Le cinéma japonais aujourd'hui, en plus d'être un livre très riche et instructif pour qui s'intéresse au 7ème art nippon, me semble poser une question assez complexe sur les limites de l'étude des films : comment les aborder ?
Faut-il mélanger les approches ? Privilégier un angle plutôt qu'un autre ? Ici, Benjamin Thomas étudie principalement le cinéma japonais sous l'angle de la surmodernité d'Augé (avec toute la solitude et les troubles identitaires que cette notion implique), pour expliquer la plupart des thématiques et des récurrences esthétiques qui jalonnent les films. Le problème, c'est qu'en s'enfermant dans une approche bien précise , celle des théories d'Augé, on finit par passer à côté de ce qui fait la sève de certains films, ou même par surinterpréter certains détails des œuvres en pensant trouver là un nouvel indice pour relier le film à la théorie (comme l'analyse de la démarche de Sadako dans Ring qui me semble tirée par les cheveux).

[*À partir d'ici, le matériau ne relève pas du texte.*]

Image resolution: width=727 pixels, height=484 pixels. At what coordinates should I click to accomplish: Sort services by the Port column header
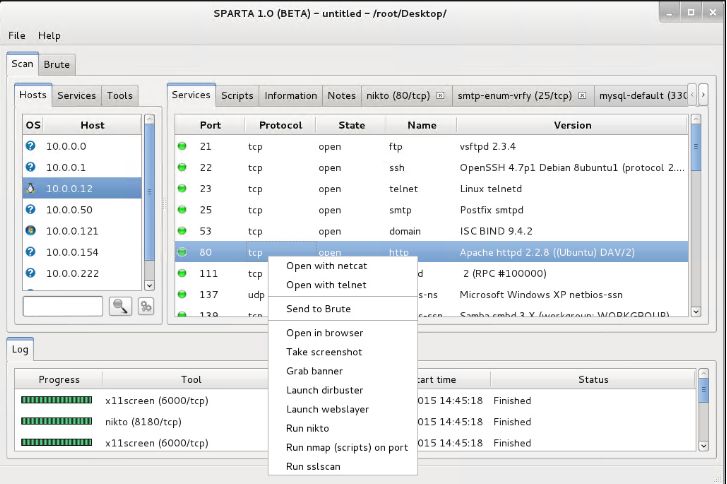tap(210, 125)
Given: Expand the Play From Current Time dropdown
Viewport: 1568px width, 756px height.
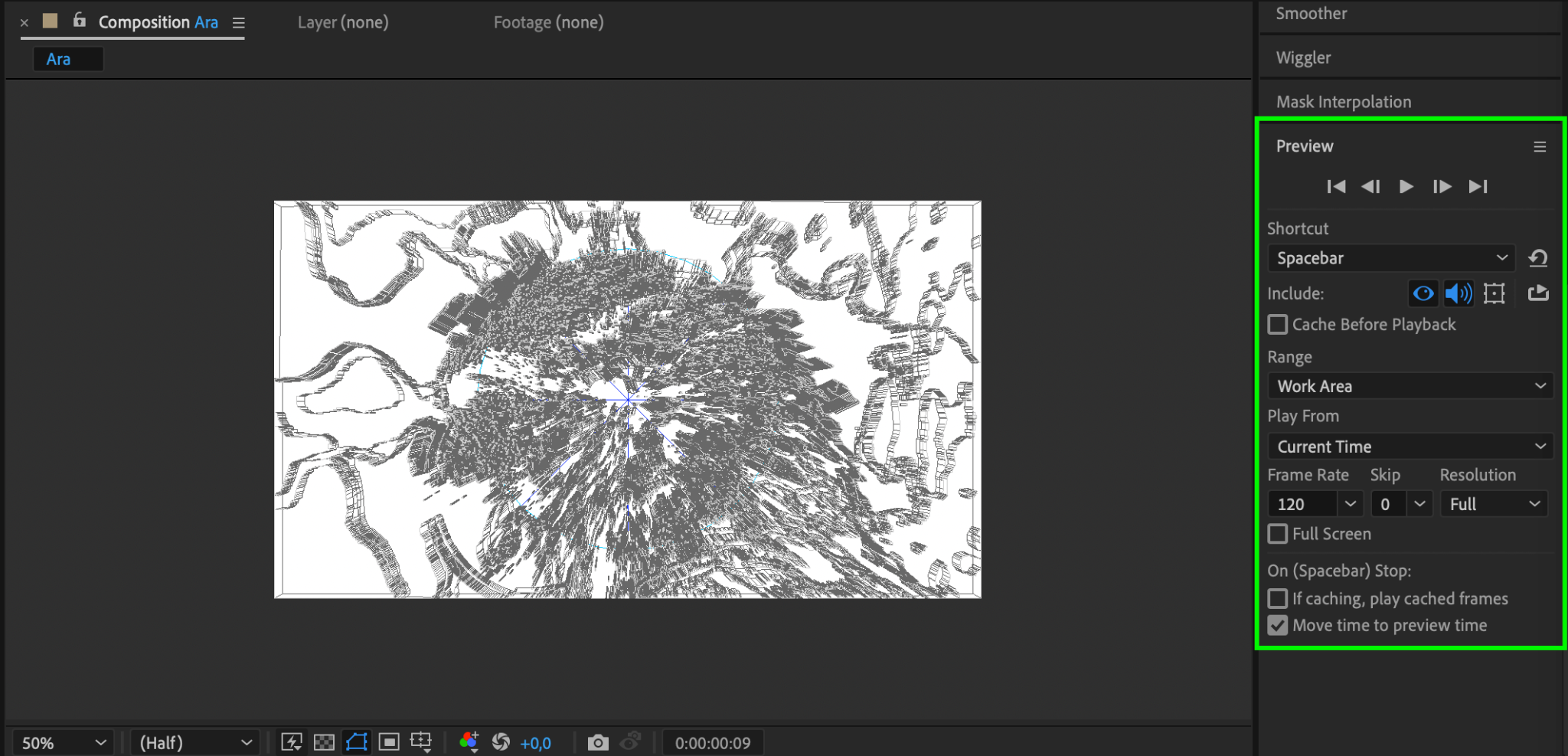Looking at the screenshot, I should (x=1410, y=447).
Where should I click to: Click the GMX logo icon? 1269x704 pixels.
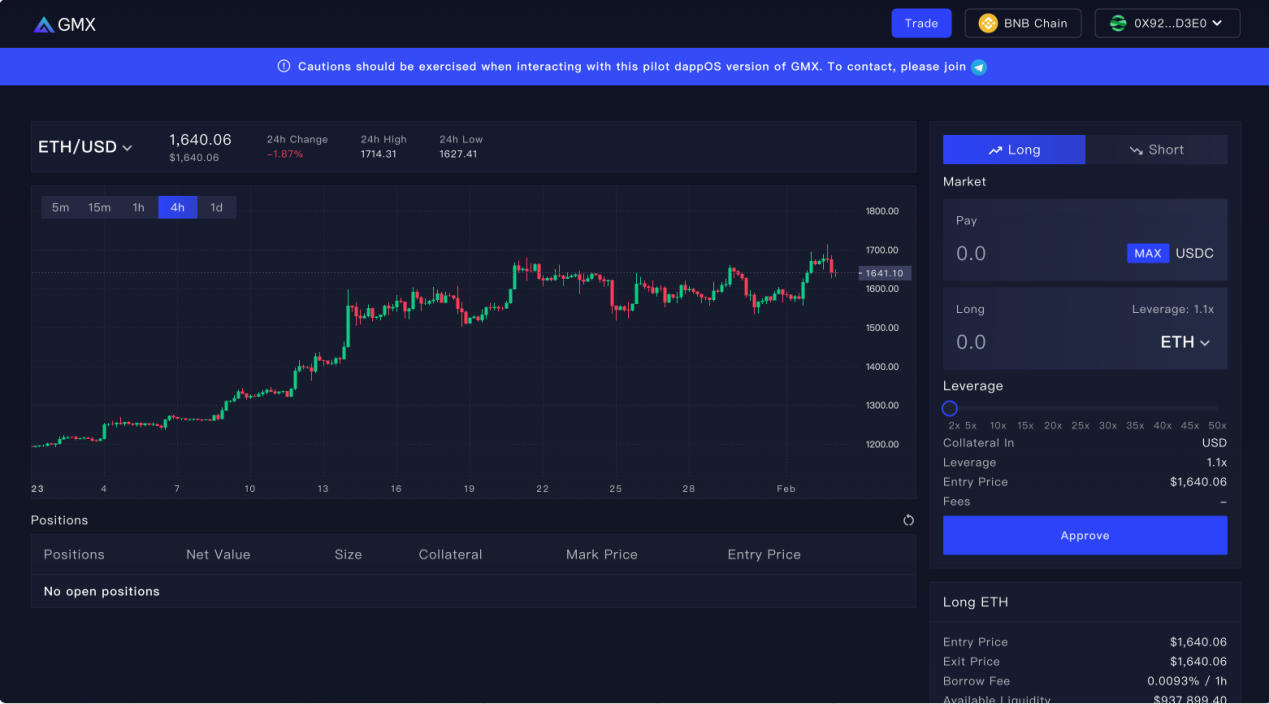[x=43, y=25]
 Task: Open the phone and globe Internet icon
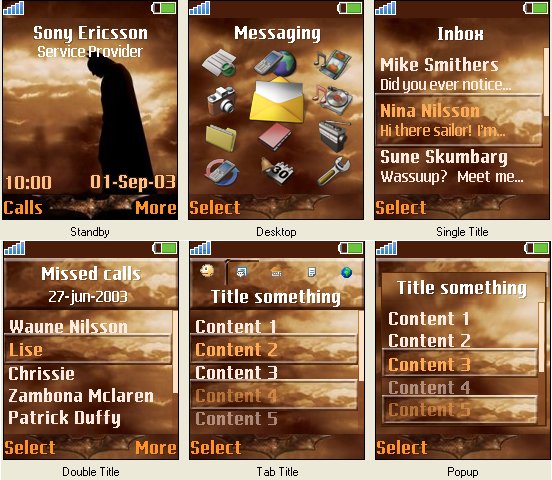click(x=277, y=63)
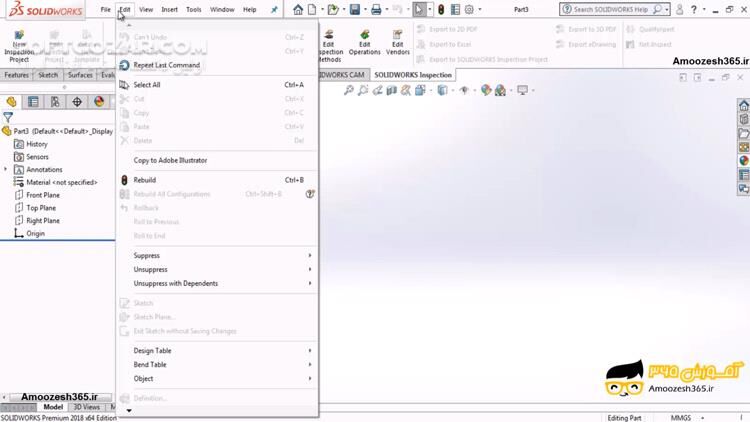The width and height of the screenshot is (750, 422).
Task: Pin the menu bar with pushpin icon
Action: pyautogui.click(x=275, y=10)
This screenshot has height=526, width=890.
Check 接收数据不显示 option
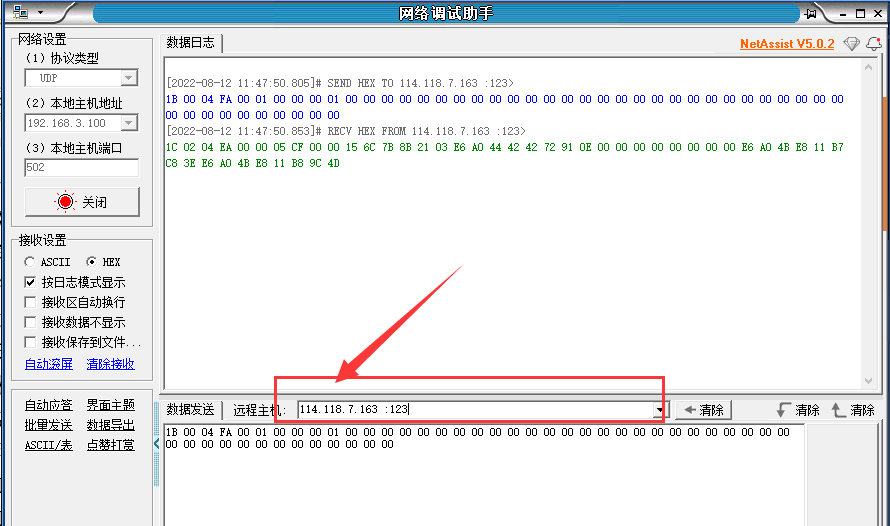click(30, 322)
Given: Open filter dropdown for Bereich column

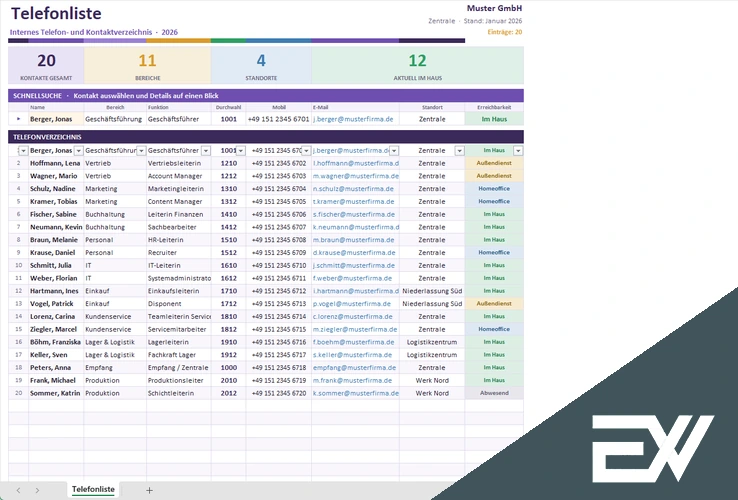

Evidemment, je réduis un peu l'approche de B.Thomas, qui englobe aussi bien de la sociologie, de la psychanalyse que de la pure théorie du cinéma. Mais le "problème" est le même : Thomas essaie toujours de relier les films qu'il aborde aux théories, quitte à trouver des liens qui paraissent fallacieux. Force est de constater qu'étudier un film, c'est forcément faire un choix sur comment l'aborder (les possibilités étant quasi infinies, reste à voir laquelle est peut-être la plus pertinente), et qu'en étant trop expert sur la condition d'une société donnée (celle où a été produit le film) on peut facilement passer à côté des enjeux esthétiques et de la volonté-même du réalisateur, qui lui ne réalise pas forcément un film avec la ferme intention de produire un discours sur la surmodernité. C'est aussi le problème de tout universitaire étudiant un film selon l'angle de son champ d'étude : c'est intéressant, mais ça finit souvent par ne plus du tout parler de l'oeuvre en elle-même (quand les universitaires interviewent des réalisateurs, on voit d'ailleurs parfois un clivage et une incompréhension réciproque qui témoignent de la déformation de la vision de l'intervieweur par le prisme de son champ d'étude).
Les choses dont je parle ne sont pas forcément des défauts, certains trouveront même cette façon de traiter le cinéma japonais plus appropriée qu'une approche qui met davantage le réalisateur au centre de l'analyse. D'ailleurs, le cinéma japonais aujourd'hui est un livre incroyablement bien documenté, et j'ai un profond respect pour tout le travail effectué par B.Thomas. Il me semble simplement pointer du doigt des "problèmes" (encore une fois entre parenthèses, car ça ne reflète que mon point de vue) qui ne lui sont pas exclusifs, mais similaires à la plupart des livres universitaires traitant du cinéma.